India’s Department of Telecommunications (DoT) passed an order to ISPs Friday to block several websites. The list is confidential. Indian ISPs have been slowly coming into compliance. SpectraNet, MTNL, Reliance, and as of Monday afternoon, Airtel. State-backed BSNL and VSNL have not started yet but likely will soon. The known list of blocked domains is *.blogspot.com, *.typepad.com and geocities.com/*.
Yes folks, the Indian government has decided to censor blogs and refused to explain why. This morning Shivam Vij managed to talk to Dr Gulshan Rai, director of CERT-IN, the only body authorised to issue directives to ISPs. His response: “Somebody must have asked for some sites to be blocked. What is your problem?”

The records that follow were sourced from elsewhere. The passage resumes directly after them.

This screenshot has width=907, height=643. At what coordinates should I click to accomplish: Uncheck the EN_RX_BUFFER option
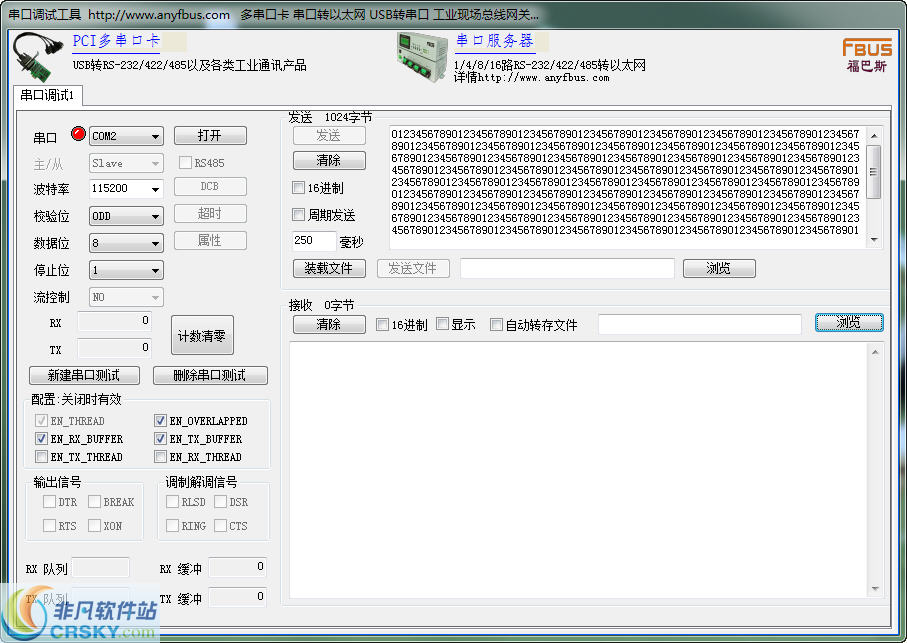pyautogui.click(x=41, y=438)
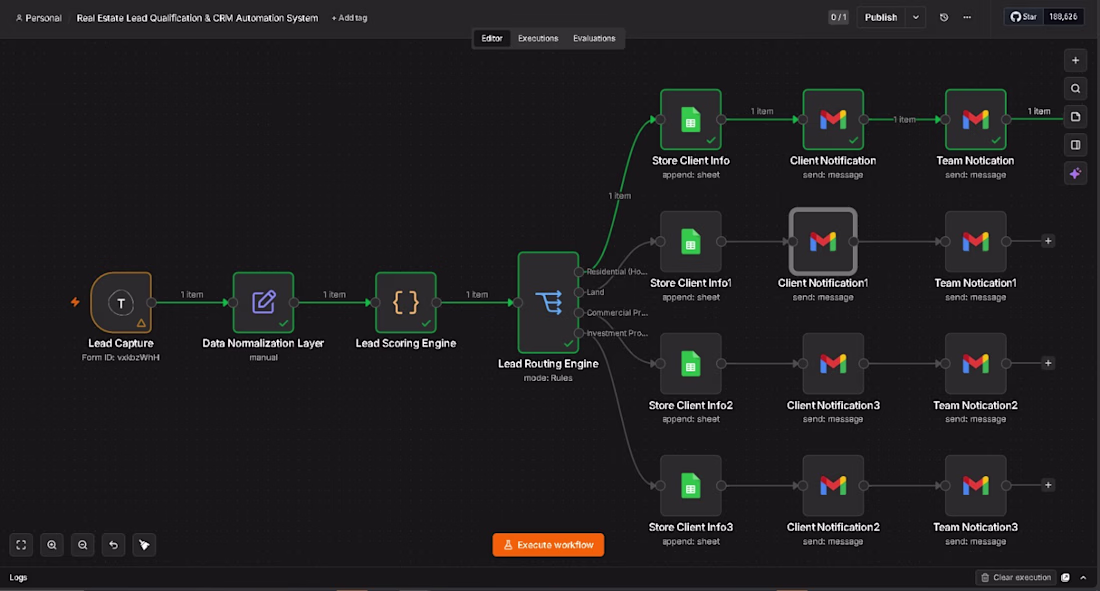Fit the workflow to view

pyautogui.click(x=21, y=545)
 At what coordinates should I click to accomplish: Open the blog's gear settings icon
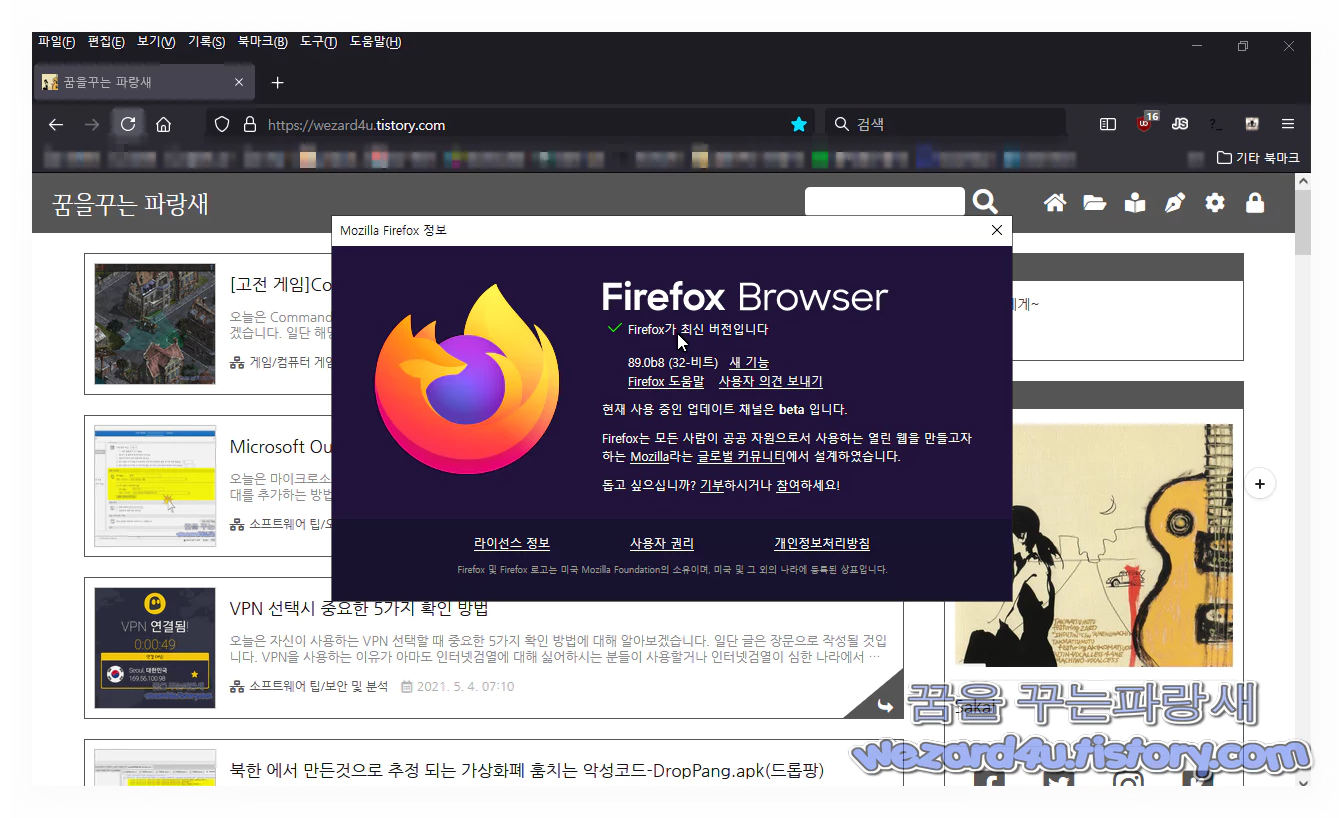[1214, 202]
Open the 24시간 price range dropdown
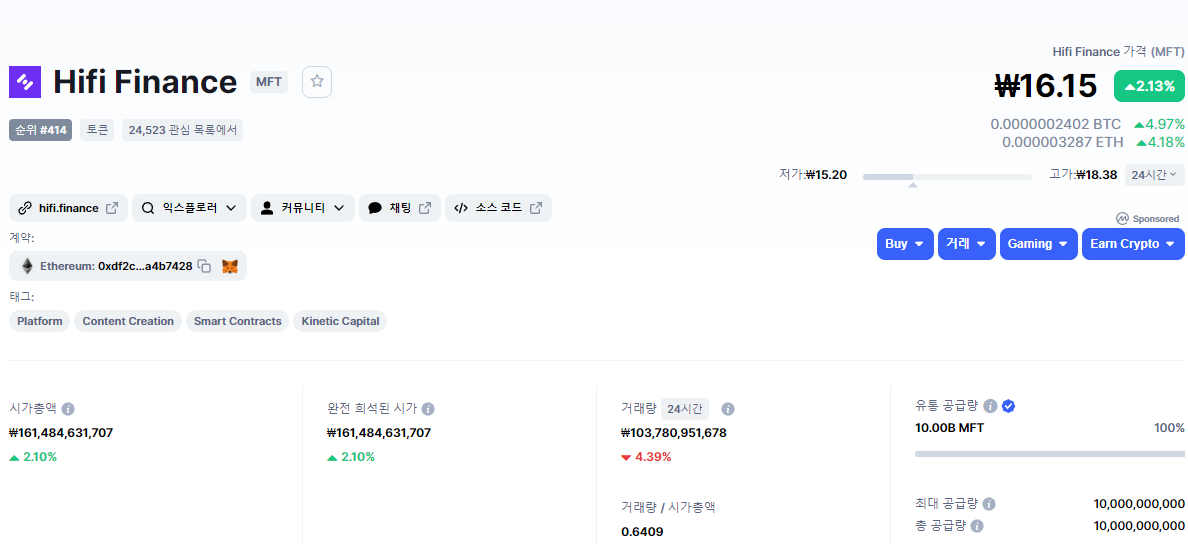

Am still wondering if someone in DoT thought that entire domains need to be blocked because some subdomain was not acceptable to them? Or was it non-technical folks at the ISPs who thought that blocking entire domains might be easier that individual subdomains. For some strange reason the list of blocked sites is not public (its confidential for god knows what reason), and as such we may never know if idiots are at DoT or at the ISPs

Bloggers Against Censorship has more info on this. Neha Viswanathan has a time line of events. Here is the post by Mridula that seems to have alerted everyone.

Nikhil informed by email that I could still access blogspot sites by using pkblogs.com. For example if you want to get to sajithm.blogspot.com (my old blog), type http://www.pkblogs.com/sajithm in the browser’s address bar.

Update 1: more info on Bypassing The Ban
Update 2: The easiest solution seems to be to use Google Web Accelerator.